Your assignment ::
Please set down exactly the lines of the listing below from the line containing "This screenshot has height=416, width=1172." through the line containing "The height and width of the screenshot is (549, 689).", both lines included, leaving out all other lines.

[[ Records to process open ]]

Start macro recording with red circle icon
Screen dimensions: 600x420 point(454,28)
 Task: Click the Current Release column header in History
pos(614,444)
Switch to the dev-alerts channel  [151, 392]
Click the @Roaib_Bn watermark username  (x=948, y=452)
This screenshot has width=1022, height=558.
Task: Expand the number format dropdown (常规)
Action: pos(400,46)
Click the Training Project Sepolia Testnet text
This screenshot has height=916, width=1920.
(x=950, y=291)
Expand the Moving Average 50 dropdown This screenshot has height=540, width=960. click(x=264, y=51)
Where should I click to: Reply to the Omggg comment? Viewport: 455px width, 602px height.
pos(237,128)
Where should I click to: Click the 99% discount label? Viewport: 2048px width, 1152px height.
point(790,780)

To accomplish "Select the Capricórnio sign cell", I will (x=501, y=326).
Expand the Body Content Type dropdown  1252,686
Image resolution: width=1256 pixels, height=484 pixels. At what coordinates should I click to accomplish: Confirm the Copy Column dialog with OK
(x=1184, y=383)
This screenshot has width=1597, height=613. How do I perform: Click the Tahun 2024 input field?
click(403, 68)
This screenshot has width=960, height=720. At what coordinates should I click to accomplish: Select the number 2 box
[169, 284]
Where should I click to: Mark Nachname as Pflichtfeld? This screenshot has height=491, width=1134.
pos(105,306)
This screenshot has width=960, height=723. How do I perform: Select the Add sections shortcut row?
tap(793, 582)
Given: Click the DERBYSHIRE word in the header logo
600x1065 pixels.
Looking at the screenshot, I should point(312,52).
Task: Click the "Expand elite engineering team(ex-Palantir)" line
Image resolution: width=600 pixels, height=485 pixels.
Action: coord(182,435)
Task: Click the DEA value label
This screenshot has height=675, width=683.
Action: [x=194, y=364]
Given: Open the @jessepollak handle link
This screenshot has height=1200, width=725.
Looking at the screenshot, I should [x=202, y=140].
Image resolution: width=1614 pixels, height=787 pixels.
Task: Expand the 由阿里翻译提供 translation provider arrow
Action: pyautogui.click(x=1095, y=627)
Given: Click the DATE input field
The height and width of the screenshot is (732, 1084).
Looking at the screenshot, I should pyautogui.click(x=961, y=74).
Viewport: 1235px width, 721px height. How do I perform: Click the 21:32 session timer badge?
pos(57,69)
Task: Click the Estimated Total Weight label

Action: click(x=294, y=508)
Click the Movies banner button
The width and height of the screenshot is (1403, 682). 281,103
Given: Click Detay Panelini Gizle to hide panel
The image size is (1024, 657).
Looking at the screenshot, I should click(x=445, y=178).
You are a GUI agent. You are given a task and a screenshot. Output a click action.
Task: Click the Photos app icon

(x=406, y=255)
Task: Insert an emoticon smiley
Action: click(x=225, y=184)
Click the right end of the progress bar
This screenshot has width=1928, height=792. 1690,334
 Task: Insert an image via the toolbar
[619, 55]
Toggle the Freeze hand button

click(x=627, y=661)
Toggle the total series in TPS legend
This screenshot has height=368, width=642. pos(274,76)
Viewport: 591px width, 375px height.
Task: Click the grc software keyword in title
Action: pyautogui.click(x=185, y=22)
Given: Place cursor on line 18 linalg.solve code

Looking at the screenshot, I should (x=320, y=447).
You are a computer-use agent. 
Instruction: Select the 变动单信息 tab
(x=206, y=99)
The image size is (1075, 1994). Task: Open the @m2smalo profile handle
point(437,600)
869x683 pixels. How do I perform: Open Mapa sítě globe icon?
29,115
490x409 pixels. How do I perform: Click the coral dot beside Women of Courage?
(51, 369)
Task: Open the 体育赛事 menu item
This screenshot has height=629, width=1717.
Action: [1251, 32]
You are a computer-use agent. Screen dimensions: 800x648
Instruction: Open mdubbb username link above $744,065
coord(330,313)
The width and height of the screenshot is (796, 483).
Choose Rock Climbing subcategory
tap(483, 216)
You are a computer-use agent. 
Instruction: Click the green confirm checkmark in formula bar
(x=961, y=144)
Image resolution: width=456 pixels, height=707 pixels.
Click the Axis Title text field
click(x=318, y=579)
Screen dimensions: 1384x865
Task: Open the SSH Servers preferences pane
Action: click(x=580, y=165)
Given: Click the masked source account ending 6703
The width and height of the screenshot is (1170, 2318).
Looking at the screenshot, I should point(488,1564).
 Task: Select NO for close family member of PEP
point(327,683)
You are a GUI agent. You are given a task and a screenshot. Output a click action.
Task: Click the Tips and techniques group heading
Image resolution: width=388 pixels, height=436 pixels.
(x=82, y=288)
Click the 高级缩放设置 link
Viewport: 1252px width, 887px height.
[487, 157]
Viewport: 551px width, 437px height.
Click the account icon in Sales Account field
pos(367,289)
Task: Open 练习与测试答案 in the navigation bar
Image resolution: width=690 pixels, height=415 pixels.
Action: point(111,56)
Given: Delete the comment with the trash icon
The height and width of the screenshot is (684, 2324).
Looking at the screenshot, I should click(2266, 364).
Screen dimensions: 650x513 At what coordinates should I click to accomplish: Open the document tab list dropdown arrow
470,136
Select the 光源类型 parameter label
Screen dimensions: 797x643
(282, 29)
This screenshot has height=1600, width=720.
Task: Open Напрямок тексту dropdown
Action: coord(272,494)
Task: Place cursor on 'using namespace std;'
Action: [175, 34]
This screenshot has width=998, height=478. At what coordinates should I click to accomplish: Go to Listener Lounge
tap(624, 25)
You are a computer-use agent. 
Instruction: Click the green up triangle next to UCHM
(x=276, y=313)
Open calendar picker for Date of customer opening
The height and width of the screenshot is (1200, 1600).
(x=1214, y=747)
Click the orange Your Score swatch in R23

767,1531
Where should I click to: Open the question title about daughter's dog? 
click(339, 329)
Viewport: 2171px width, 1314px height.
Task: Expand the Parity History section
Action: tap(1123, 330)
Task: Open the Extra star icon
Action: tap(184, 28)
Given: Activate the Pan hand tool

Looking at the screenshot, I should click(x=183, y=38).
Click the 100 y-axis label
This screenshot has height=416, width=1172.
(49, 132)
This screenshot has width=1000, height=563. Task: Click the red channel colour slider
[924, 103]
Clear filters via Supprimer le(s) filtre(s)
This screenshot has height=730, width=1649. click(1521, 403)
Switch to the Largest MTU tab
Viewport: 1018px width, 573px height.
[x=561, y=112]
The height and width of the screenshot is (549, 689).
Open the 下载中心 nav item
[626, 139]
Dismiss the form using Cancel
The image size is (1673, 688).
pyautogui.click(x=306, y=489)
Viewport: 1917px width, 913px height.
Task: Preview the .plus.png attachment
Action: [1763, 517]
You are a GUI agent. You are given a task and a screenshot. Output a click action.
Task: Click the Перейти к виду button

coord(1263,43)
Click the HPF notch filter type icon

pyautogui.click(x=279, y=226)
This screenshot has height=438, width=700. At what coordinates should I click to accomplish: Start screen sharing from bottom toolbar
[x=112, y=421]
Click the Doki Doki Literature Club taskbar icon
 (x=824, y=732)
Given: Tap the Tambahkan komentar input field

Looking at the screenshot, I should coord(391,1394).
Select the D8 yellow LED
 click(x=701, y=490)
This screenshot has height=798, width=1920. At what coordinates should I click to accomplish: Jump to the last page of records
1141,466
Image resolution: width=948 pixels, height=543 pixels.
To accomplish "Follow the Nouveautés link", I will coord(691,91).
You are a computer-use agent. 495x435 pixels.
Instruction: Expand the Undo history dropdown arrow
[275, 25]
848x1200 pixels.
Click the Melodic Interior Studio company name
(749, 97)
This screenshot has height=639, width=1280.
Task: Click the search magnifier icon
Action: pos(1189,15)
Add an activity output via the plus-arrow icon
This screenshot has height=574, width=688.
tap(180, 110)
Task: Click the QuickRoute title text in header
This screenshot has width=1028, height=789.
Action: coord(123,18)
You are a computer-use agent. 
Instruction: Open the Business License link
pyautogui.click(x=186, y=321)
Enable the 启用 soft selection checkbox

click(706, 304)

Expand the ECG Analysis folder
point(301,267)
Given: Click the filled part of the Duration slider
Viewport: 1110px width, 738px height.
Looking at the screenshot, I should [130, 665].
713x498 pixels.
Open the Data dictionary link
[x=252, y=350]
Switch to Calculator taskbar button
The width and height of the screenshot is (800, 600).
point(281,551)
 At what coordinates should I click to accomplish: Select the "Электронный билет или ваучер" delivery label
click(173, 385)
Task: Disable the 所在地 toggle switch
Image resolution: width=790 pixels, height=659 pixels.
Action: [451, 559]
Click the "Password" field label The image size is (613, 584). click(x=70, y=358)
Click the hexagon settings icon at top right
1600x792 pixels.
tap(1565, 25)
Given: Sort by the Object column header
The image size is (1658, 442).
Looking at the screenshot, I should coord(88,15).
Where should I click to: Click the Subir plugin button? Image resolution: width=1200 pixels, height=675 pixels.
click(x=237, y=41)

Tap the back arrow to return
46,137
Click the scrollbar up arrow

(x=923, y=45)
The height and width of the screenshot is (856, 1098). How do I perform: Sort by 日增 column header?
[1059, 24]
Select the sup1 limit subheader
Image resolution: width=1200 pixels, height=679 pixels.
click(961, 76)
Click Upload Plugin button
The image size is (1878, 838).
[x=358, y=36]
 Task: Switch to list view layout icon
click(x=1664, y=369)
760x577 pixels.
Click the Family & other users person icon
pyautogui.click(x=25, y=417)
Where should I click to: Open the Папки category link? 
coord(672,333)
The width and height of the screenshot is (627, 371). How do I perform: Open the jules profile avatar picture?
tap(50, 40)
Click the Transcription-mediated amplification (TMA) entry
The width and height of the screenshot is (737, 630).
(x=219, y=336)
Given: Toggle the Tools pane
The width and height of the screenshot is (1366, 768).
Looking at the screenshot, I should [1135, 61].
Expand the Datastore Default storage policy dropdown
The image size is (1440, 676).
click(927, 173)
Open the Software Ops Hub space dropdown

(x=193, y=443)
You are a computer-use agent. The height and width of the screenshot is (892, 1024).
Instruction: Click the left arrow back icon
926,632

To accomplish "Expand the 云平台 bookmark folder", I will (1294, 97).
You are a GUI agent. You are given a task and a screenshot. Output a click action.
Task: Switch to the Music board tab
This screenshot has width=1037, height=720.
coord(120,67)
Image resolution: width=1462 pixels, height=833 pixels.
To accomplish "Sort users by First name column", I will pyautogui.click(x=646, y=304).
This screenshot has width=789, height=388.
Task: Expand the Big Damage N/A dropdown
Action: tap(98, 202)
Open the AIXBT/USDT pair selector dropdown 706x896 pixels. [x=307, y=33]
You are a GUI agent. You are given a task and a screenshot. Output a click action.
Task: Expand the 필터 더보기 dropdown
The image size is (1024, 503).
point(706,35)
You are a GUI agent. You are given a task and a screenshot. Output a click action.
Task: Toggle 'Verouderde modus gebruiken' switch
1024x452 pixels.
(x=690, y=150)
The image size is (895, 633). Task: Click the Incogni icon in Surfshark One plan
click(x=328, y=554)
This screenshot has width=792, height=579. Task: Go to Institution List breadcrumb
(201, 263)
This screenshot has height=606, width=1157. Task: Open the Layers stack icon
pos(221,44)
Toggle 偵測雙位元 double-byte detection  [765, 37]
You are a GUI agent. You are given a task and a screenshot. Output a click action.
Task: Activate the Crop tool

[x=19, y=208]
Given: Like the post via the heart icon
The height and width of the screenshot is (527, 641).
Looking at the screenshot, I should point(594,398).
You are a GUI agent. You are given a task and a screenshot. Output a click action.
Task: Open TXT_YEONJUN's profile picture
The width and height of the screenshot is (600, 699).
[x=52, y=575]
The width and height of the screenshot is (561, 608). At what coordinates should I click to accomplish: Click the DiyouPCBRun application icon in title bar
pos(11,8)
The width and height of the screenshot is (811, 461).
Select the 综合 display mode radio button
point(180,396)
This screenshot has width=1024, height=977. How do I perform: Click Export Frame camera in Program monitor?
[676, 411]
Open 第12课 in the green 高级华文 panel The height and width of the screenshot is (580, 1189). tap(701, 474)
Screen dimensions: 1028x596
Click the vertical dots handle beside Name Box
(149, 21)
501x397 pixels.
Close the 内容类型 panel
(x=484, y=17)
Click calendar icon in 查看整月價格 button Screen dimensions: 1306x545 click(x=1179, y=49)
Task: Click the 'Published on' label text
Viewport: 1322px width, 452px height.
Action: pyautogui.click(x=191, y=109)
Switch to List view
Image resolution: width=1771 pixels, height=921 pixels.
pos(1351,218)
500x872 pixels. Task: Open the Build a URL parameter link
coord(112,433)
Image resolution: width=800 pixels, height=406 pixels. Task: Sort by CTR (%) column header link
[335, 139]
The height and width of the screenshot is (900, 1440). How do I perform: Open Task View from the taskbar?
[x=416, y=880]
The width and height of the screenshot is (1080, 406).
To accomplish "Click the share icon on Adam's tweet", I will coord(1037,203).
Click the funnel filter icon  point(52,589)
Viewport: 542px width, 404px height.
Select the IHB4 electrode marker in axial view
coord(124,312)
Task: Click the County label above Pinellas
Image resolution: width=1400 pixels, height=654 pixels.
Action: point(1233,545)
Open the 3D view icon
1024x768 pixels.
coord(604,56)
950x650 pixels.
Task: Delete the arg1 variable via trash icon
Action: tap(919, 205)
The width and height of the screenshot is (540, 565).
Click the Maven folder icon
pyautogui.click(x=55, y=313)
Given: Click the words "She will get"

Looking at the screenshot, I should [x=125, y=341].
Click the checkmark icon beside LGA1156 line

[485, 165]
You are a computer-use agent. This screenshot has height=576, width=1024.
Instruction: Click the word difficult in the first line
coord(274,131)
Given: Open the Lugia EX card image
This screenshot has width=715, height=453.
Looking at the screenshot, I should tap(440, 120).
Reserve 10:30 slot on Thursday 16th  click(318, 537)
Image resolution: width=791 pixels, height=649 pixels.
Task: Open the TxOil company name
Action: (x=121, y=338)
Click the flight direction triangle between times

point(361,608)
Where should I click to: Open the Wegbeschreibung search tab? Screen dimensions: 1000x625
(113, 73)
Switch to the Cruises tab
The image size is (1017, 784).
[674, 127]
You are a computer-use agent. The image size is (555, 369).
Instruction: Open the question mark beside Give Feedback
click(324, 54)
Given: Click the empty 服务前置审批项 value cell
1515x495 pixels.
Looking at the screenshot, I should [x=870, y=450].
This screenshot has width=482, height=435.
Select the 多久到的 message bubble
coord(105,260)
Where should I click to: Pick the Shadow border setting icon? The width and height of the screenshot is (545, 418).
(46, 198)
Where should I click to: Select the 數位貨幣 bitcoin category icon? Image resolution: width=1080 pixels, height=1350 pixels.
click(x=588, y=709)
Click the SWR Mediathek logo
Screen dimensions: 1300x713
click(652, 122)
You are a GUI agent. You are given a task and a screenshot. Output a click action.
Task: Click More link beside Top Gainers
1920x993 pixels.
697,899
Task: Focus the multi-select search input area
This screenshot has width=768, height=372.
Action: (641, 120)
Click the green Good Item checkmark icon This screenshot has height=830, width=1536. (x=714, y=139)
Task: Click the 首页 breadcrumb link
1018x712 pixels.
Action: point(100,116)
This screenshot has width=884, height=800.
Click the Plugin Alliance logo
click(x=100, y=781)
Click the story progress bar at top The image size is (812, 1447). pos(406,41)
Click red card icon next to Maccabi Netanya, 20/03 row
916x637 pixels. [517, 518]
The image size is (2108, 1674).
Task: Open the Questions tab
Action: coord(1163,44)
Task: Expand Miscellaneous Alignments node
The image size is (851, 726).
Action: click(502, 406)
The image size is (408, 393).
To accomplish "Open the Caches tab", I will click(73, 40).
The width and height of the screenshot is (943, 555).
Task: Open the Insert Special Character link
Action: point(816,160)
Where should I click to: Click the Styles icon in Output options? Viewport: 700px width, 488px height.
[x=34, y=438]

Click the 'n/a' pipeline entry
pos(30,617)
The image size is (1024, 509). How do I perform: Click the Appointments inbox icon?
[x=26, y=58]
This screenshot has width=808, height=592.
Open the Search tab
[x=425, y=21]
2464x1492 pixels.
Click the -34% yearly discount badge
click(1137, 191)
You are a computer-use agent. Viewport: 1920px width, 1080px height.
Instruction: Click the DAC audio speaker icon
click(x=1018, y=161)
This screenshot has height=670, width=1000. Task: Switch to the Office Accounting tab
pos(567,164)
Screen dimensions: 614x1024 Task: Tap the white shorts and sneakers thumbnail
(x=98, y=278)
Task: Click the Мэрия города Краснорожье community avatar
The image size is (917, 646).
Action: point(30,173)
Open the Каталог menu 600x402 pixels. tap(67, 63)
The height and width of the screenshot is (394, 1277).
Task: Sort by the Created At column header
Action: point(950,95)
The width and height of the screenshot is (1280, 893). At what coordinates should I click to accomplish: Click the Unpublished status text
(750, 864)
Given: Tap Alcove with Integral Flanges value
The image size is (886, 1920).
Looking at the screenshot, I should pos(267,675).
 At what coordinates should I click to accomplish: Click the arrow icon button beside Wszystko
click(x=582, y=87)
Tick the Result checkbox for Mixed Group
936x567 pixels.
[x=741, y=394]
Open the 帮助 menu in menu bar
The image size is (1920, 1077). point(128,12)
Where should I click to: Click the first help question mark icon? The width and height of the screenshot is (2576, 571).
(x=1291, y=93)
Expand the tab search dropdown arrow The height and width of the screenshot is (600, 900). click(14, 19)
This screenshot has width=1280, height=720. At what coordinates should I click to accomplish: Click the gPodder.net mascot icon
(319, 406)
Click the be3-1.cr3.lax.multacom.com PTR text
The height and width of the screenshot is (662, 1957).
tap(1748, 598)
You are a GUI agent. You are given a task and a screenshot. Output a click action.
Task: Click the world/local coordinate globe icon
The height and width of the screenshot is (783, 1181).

[[ Records to process closed ]]

Written answer ::
This screenshot has height=416, width=1172.
(49, 132)
This screenshot has width=1000, height=563. Task: Click the red channel colour slider
[924, 103]
Clear filters via Supprimer le(s) filtre(s)
This screenshot has height=730, width=1649. click(1521, 403)
Switch to the Largest MTU tab
Viewport: 1018px width, 573px height.
[x=561, y=112]
The height and width of the screenshot is (549, 689).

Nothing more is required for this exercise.